SUPPLIED DATA
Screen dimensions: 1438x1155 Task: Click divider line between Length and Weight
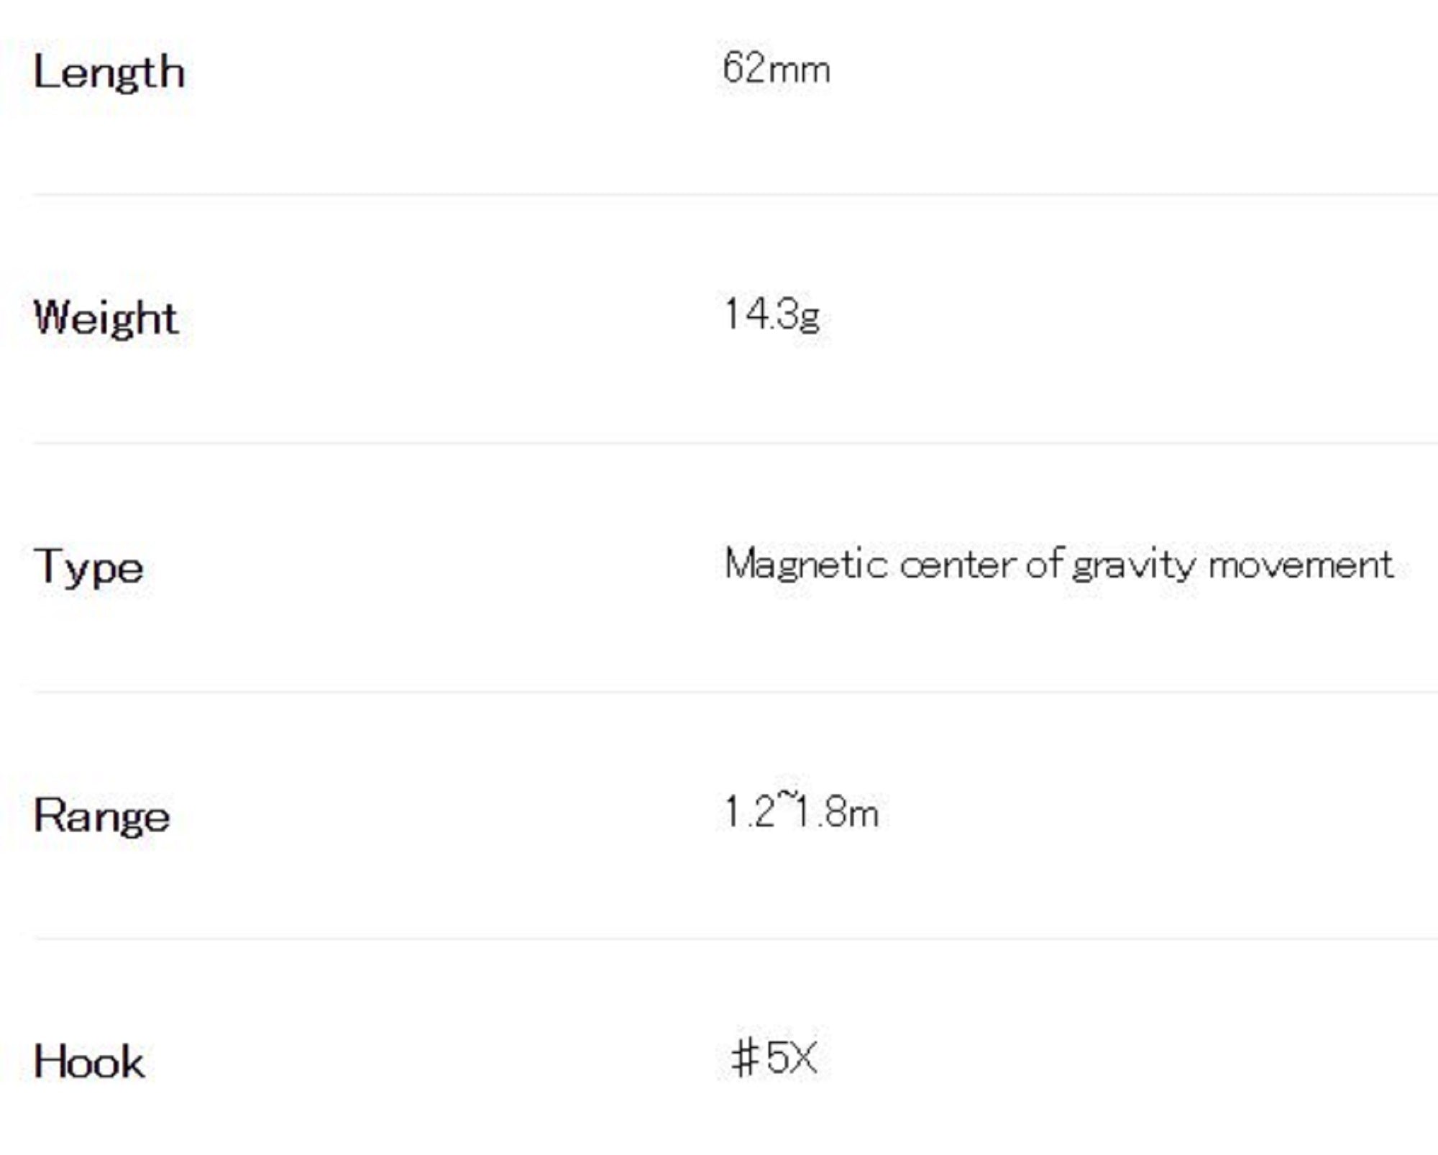(x=719, y=194)
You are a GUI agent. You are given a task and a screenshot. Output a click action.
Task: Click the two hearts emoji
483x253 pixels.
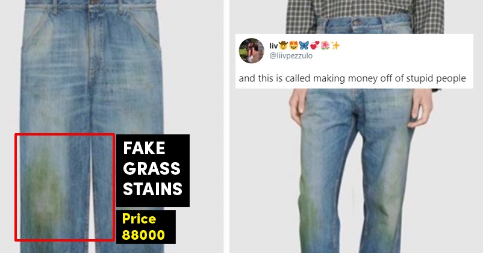(314, 46)
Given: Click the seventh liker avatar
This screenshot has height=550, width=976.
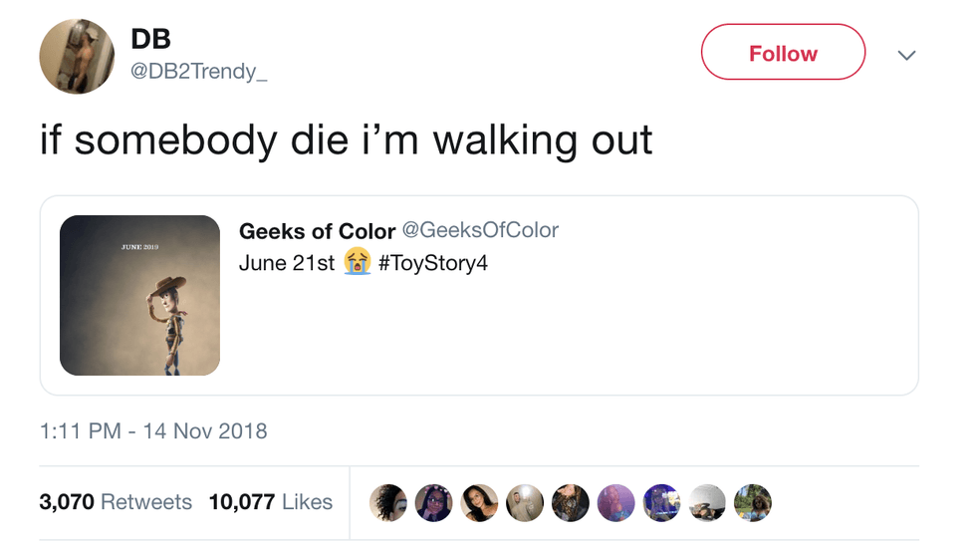Looking at the screenshot, I should [x=661, y=502].
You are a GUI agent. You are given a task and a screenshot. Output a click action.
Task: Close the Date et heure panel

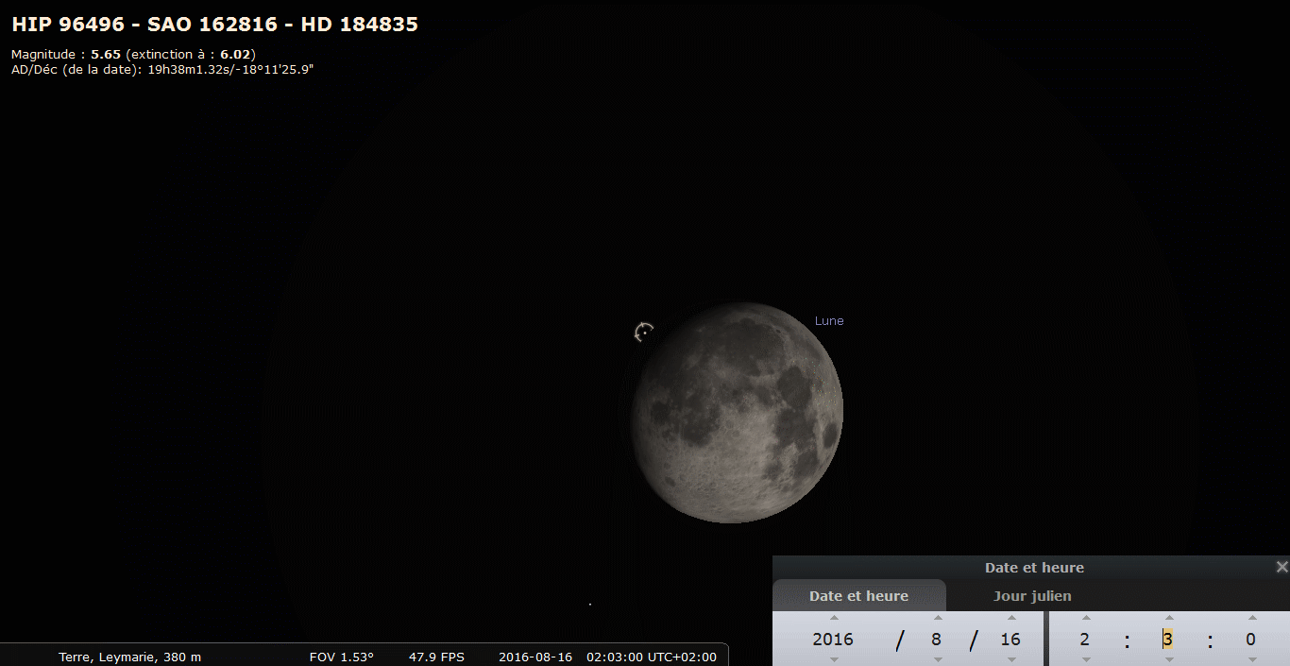[x=1282, y=567]
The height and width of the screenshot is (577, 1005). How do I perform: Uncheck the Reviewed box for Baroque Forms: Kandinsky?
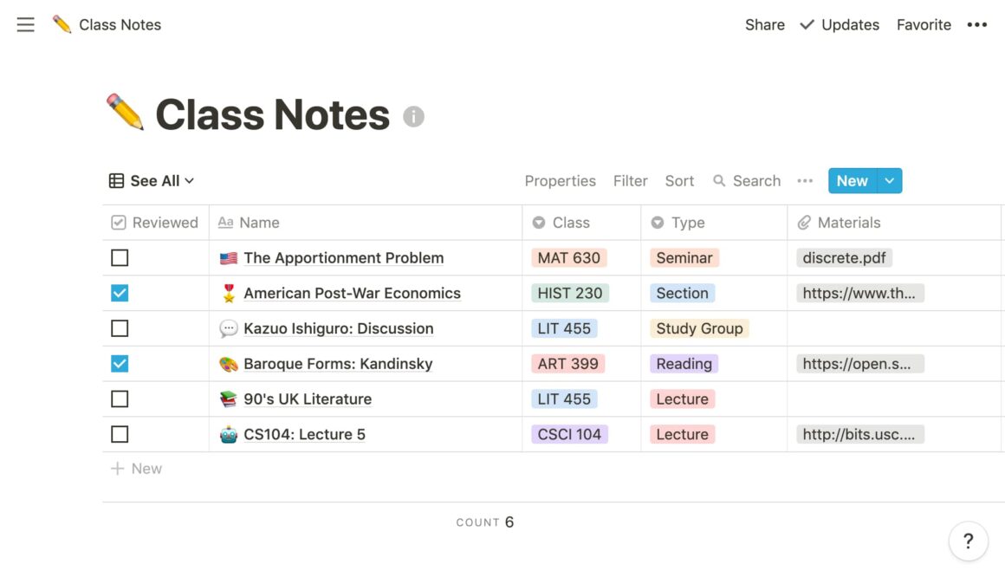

DIRECTIONS FOR THIS TASK
Omit the pictures and write out exactly the lines from the one containing "Task: Close the Date et heure panel" through the last line of the material.

OUTPUT BELOW
Task: Close the Date et heure panel

[x=1282, y=567]
The height and width of the screenshot is (577, 1005). How do I perform: Uncheck the Reviewed box for Baroque Forms: Kandinsky?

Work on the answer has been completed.